Шрам на моем лице колется, и я провожу кончиками пальцев по неровным краям, пытаясь смириться с тем, что снова горький привкус ревности проникает в мою психику, вызывая эмоции, которых я не испытывал с юных лет.

Увидев, как Клавдий принуждает Сару, я почувствовал, как во мне разгорается ярость, отвращение к тому, что он считает себя достойным произносить ее имя, не говоря уже о том, чтобы прикасаться к её коже.

Но видеть её с моим братом? Ревность — это болезнь, мутирующая в каждой клетке и заражающая каждый орган, пока она не покрывает мои внутренности и не оседает в мозгу моих костей. Она заставляет меня снова почувствовать себя всего лишь потерянным маленьким мальчиком, застрявшим в тени и наблюдающим, как у моего брата есть всеё, что я хотел бы иметь.

Но Майкл скорее убьет её, чем позволит опозорить своё имя, отпустив её. Поэтому, пока я не устрою гиенам революцию и не займу трон, всё, на что я могу надеяться, это украденные мгновения в тенистых ночах.

На улице темнее обычного, густые облака нависли над городом и скрывают небо от глаз. Я понятия не имею, продолжается ли бал, но сейчас мне все равно.

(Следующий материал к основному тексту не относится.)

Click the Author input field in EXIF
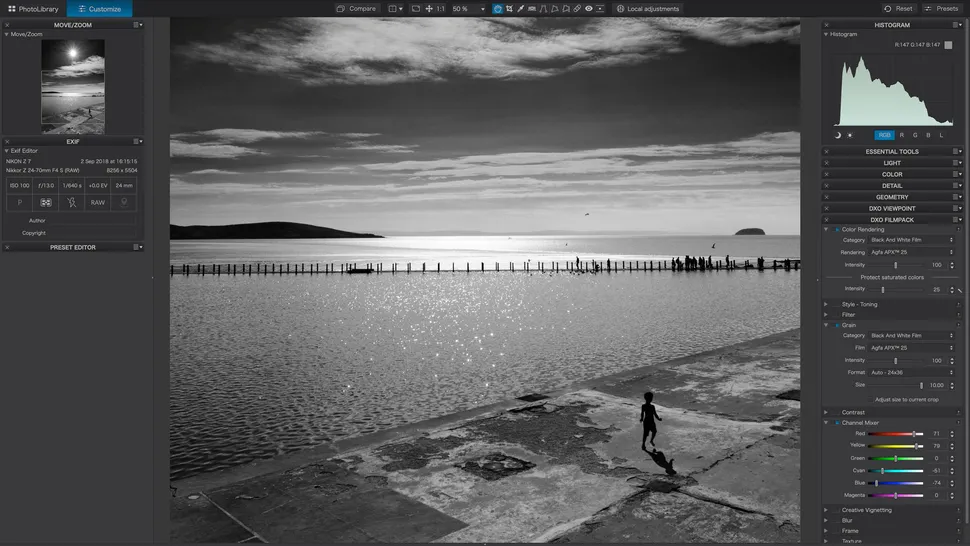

Эдвард уже сказал мне, что мы выполнили намеченное, и здесь, в саду моей матери, никого нет.

Листья хрустят на земле позади меня, и я откидываю голову назад, пуская кольца дыма в воздух.

— Технически, сегодня ночью нет звезд, которых я могла их поцеловать.

Я улыбаюсь голосу Сары.

— Может быть, они ждали Вашего прихода.

Она пыхтит, обходя скамейку, положив руки на бедра. Исчезла женщина в кружевном бальном платье, и на ее месте стоит простая девушка в черном платье с юбкой, которая останавливается выше щиколотки.